Step 0: Use the Right Server Software
If you’re running vanilla Mojang server software, stop. Switch to Paper or Purpur before doing anything else. This single change will have a bigger impact than every other optimization in this guide combined.
Paper is a high-performance fork of Spigot that includes dozens of optimizations to chunk loading, entity processing, hoppers, redstone, and more. It’s compatible with all Bukkit and Spigot plugins.
Purpur is a fork of Paper with even more configuration options and performance tweaks. It adds features that Paper considers too niche to include by default.
Both are drop-in replacements. Download the jar, replace your existing server jar, and start. Your world, plugins, and configurations carry over.
Step 1: View Distance and Simulation Distance
These two settings have the single biggest impact on performance after choosing server software.
View Distance
view-distance in server.properties controls how many chunks around each player are sent to their client. Default is 10 (21x21 chunk area per player).
Every chunk sent to a player consumes:
- Server RAM (chunk data must be loaded)
- CPU (chunks must be processed)
- Network bandwidth (chunk data must be transmitted)
Multiply this by your player count, and the numbers get large fast.
Recommended values:
- Vanilla/semi-vanilla, <20 players: 8-10
- Plugins, 20-40 players: 6-8
- Heavy plugins or 40+ players: 5-6
- Modded servers: 6-8
Players may complain about reduced view distance. The trade-off is smooth gameplay versus seeing distant terrain. Smooth gameplay wins.
Simulation Distance
simulation-distance in server.properties (1.18+) controls how far from players entities are ticked (mobs move, hoppers process, redstone fires, crops grow).

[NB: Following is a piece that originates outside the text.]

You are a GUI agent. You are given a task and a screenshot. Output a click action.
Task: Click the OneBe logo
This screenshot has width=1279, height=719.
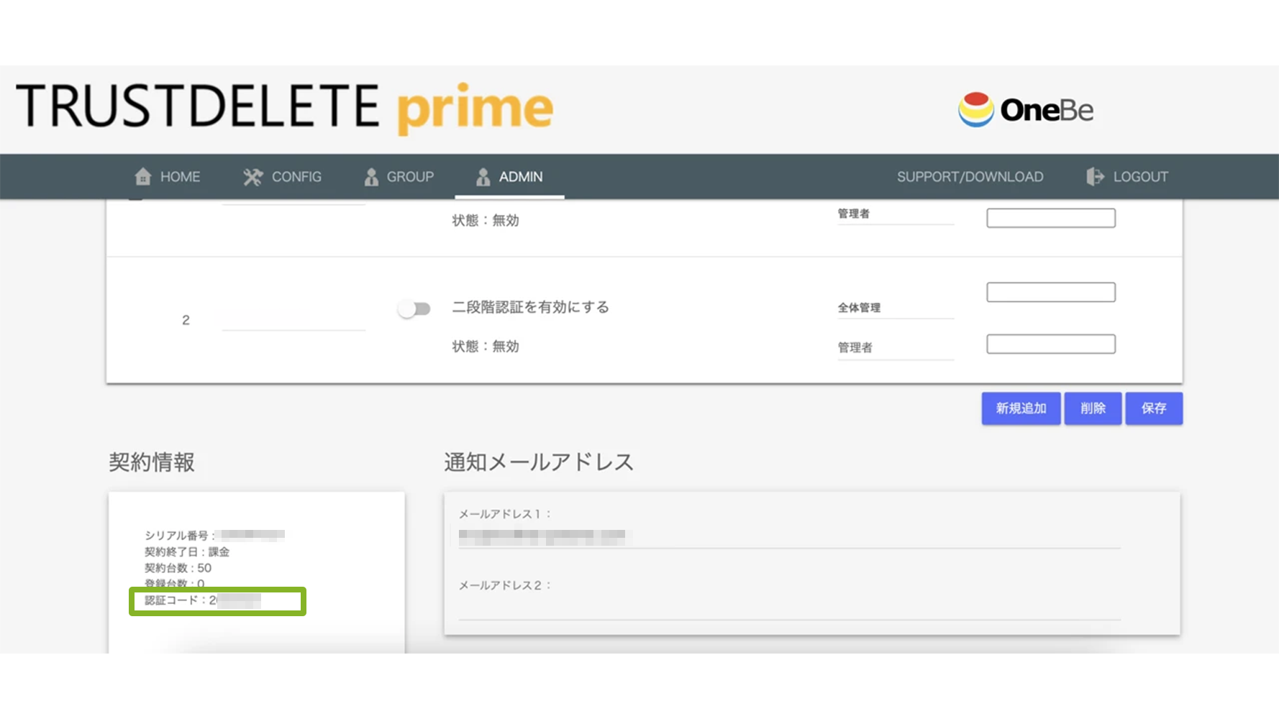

This is separate from view distance.
Setting simulation distance lower than view distance means players can see distant chunks but entities in those chunks are “frozen” — no CPU cost.
Recommended: Set simulation distance 2-4 chunks lower than view distance. Example: view-distance=8, simulation-distance=5.
Step 2: Paper Configuration
Paper’s configuration files (paper-global.yml and paper-world-defaults.yml) contain dozens of performance-relevant settings. Here are the most impactful ones.
paper-global.yml
chunk-loading-basic:
player-max-chunk-load-rate: 100.0
player-max-concurrent-chunk-loads: 4.0
These limit how fast chunks load per player, preventing chunk loading from overwhelming the server when many players move simultaneously.
paper-world-defaults.yml
Entity activation range — controls the distance at which entities are fully ticked:
entity-activation-range:
animals: 16
monsters: 24
raiders: 48
misc: 8
water: 8
villagers: 16
flying-monsters: 32
Entities outside their activation range use simplified AI — they exist but don’t run expensive pathfinding, targeting, or behavior logic. Reducing these values significantly cuts CPU usage.
Default is conservative. You can safely reduce most of these by 25-50% without players noticing, especially animals and misc.
Hopper optimization:
hopper:
cooldown-when-full: true
disable-move-event: false
ignore-occluding-blocks: false
Hoppers are one of the most expensive blocks in Minecraft. Each hopper checks for items above it every tick. Set cooldown-when-full: true to prevent hoppers from ticking when they can’t accept items.
If you don’t have plugins that interact with hopper events (most servers don’t), set disable-move-event: true for a significant performance boost with hopper-heavy builds.
Mob spawning:
spawn-limits:
ambient: 1
axolotls: 3
creature: 5
monster: 30
underground-water-creature: 3
water-ambient: 2
water-creature: 2
Default vanilla mob caps are generous. Reducing creature (passive mob) spawns has almost no gameplay impact but reduces entity count significantly. Ambient (bats) can be set to 1 or even 0 without anyone noticing.
Merge radius:
merge-radius:
exp: 6.0
item: 4.0
Increasing merge radius causes dropped items and experience orbs to merge from further away, reducing entity count on the ground. Especially useful during mob grinder activity.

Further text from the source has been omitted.